Required action |
Copy every record exactly, leaving the pictures out.

-- -- --

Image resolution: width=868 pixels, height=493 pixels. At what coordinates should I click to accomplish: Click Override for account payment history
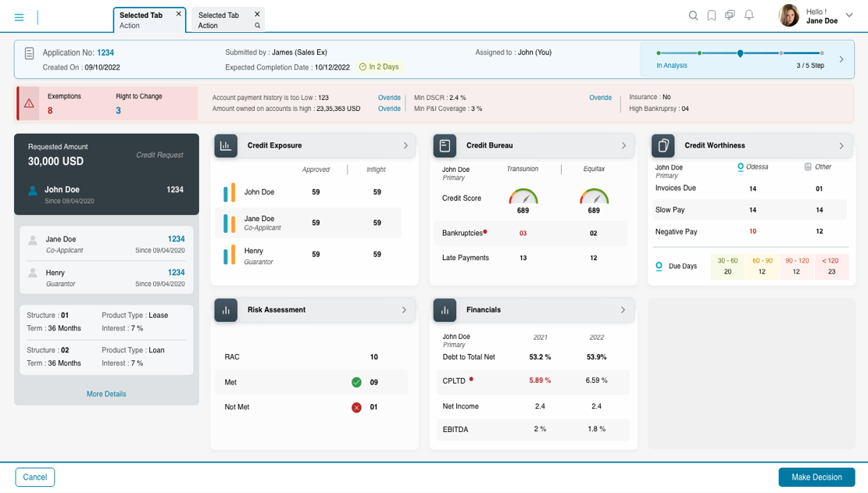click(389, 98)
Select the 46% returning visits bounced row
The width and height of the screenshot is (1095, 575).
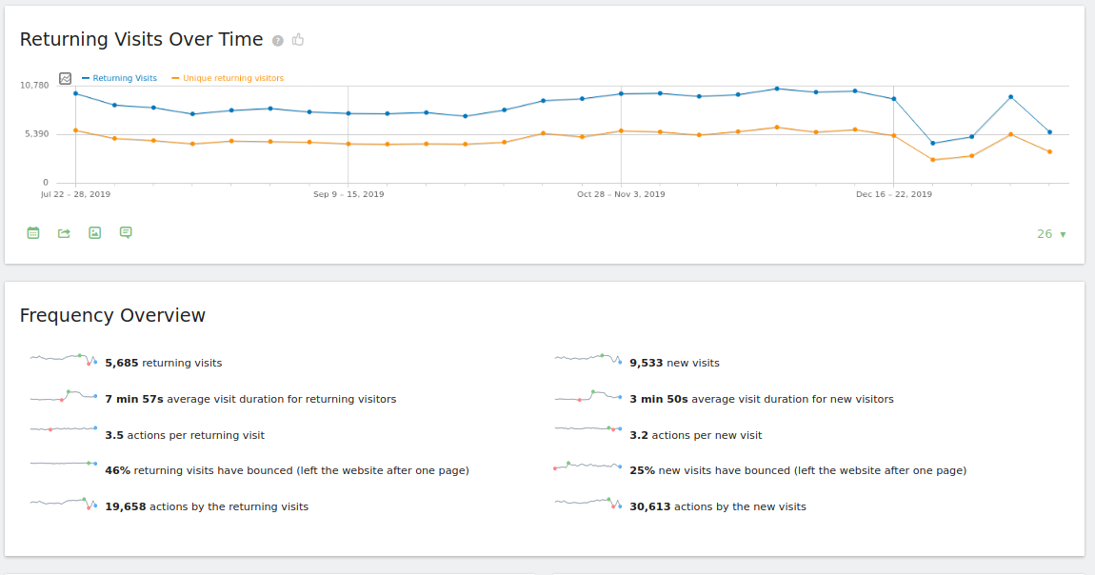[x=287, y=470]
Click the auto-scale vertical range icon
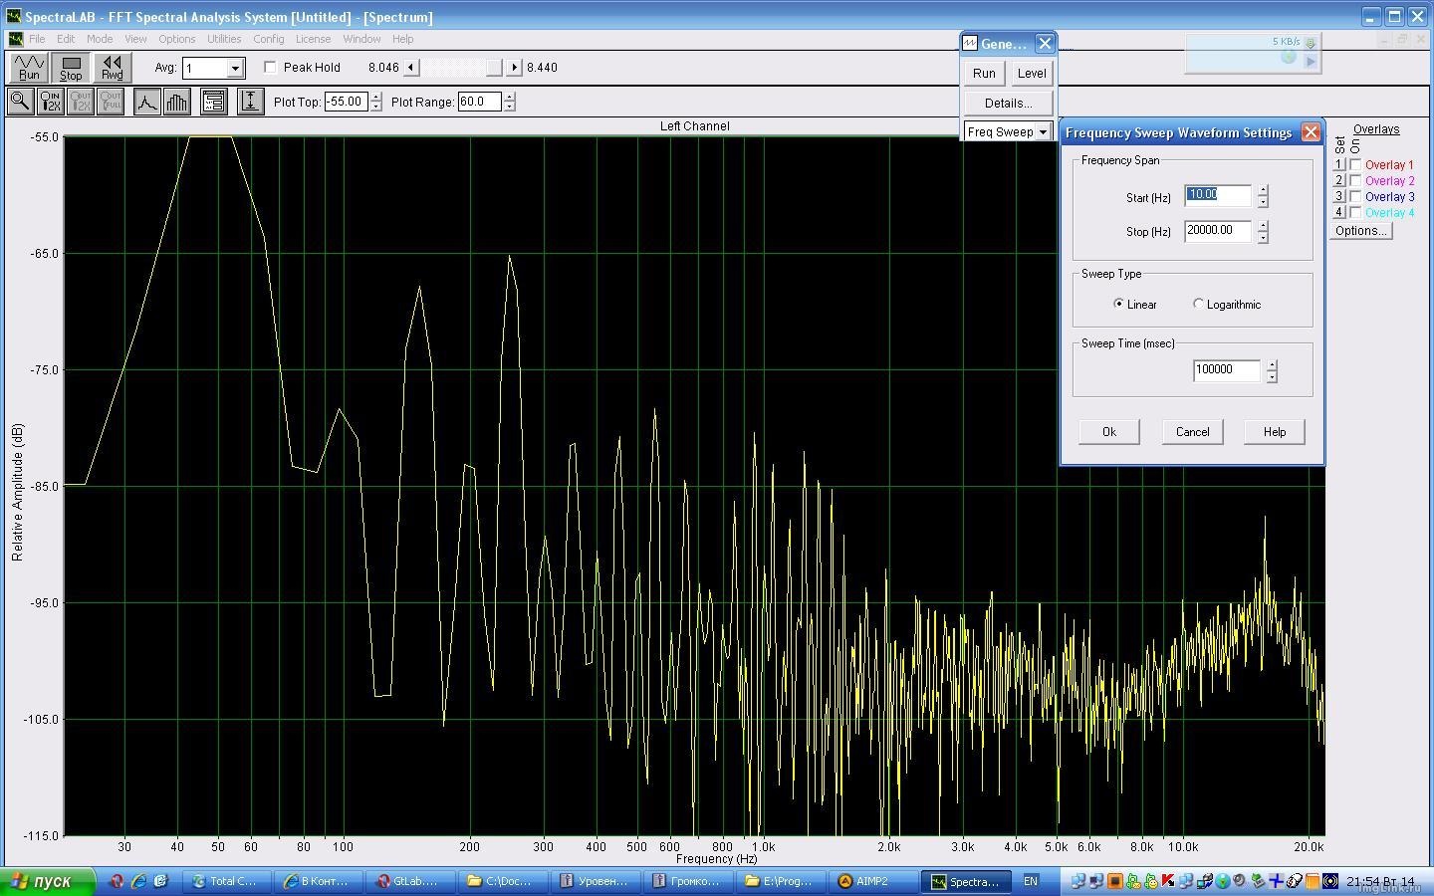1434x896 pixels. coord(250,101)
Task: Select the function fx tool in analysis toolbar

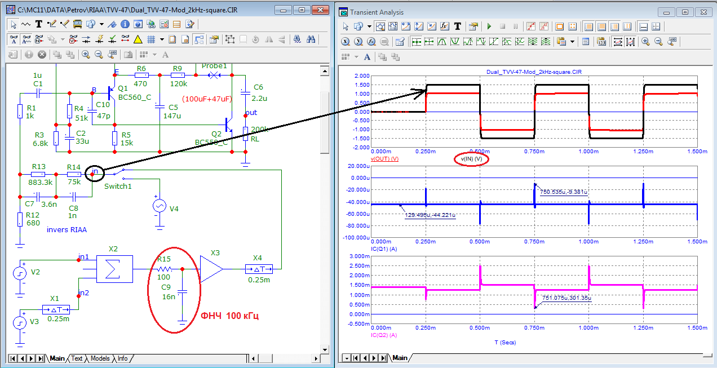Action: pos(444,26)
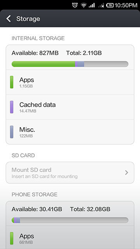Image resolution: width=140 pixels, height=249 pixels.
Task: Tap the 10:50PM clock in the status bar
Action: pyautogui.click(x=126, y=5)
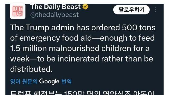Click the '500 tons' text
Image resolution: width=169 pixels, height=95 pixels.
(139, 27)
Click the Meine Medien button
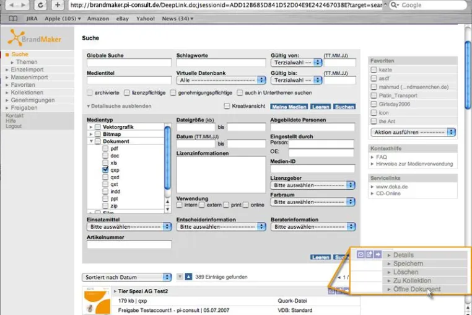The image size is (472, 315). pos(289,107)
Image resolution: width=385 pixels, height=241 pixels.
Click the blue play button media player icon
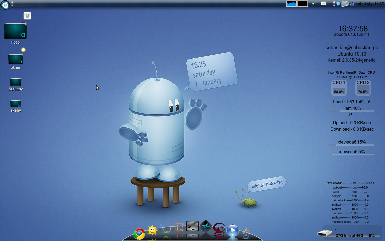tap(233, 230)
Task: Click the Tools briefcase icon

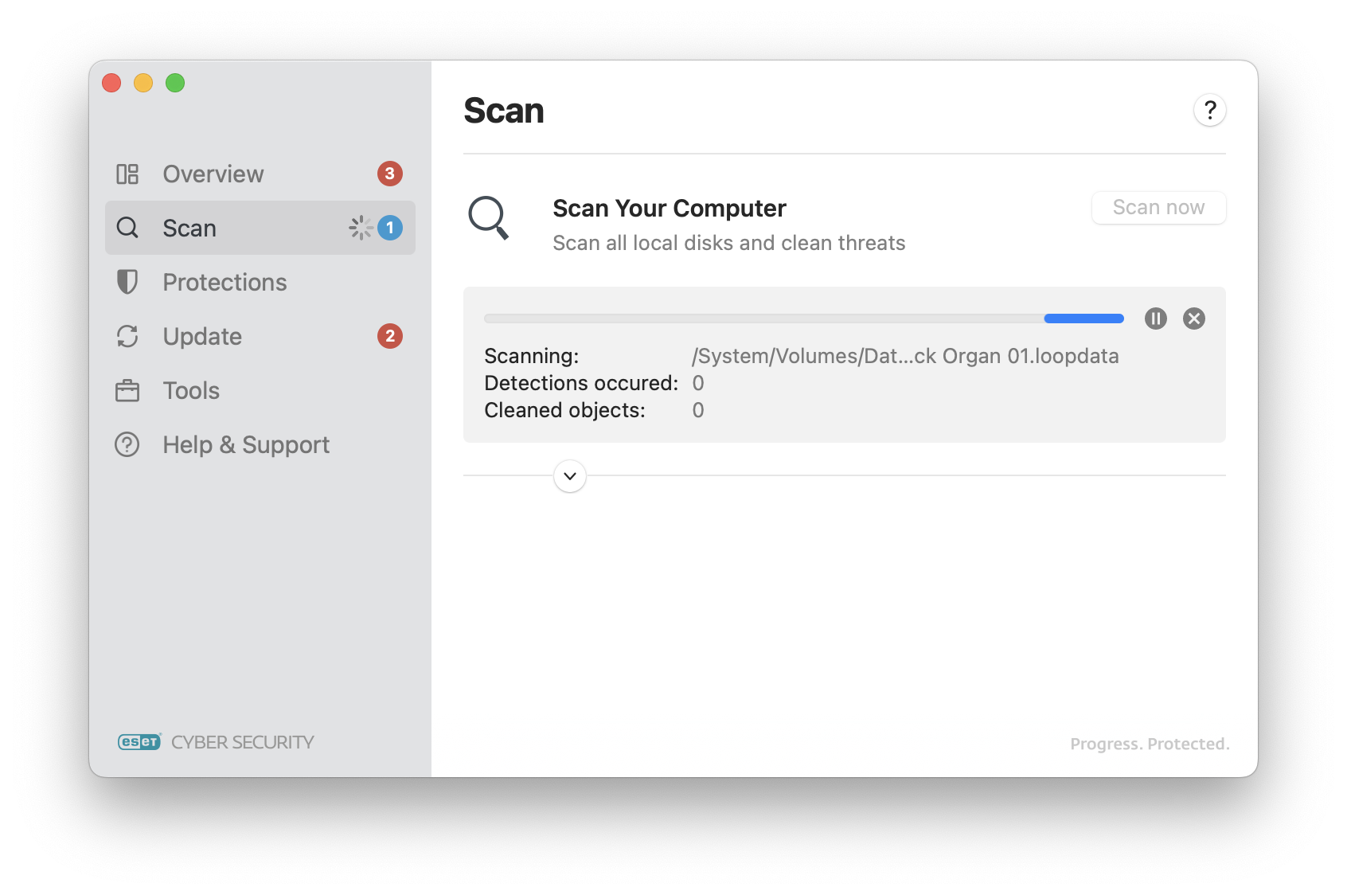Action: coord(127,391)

-- -- --

Response |
Image resolution: width=868 pixels, height=493 pixels. At what coordinates should I click to accomplish: Click Override for account payment history
click(389, 98)
Select the 46% returning visits bounced row
The width and height of the screenshot is (1095, 575).
[x=287, y=470]
Click the auto-scale vertical range icon
1434x896 pixels. coord(250,101)
Task: Select the function fx tool in analysis toolbar

Action: pos(444,26)
Image resolution: width=140 pixels, height=249 pixels.
Task: Tap the 10:50PM clock in the status bar
Action: pyautogui.click(x=126, y=5)
Click the '500 tons' text
Image resolution: width=169 pixels, height=95 pixels.
(139, 27)
Click the Meine Medien button
The image size is (472, 315). pos(289,107)
Image resolution: width=385 pixels, height=241 pixels.
Click the blue play button media player icon
tap(233, 230)
Task: Click the Tools briefcase icon

Action: coord(127,391)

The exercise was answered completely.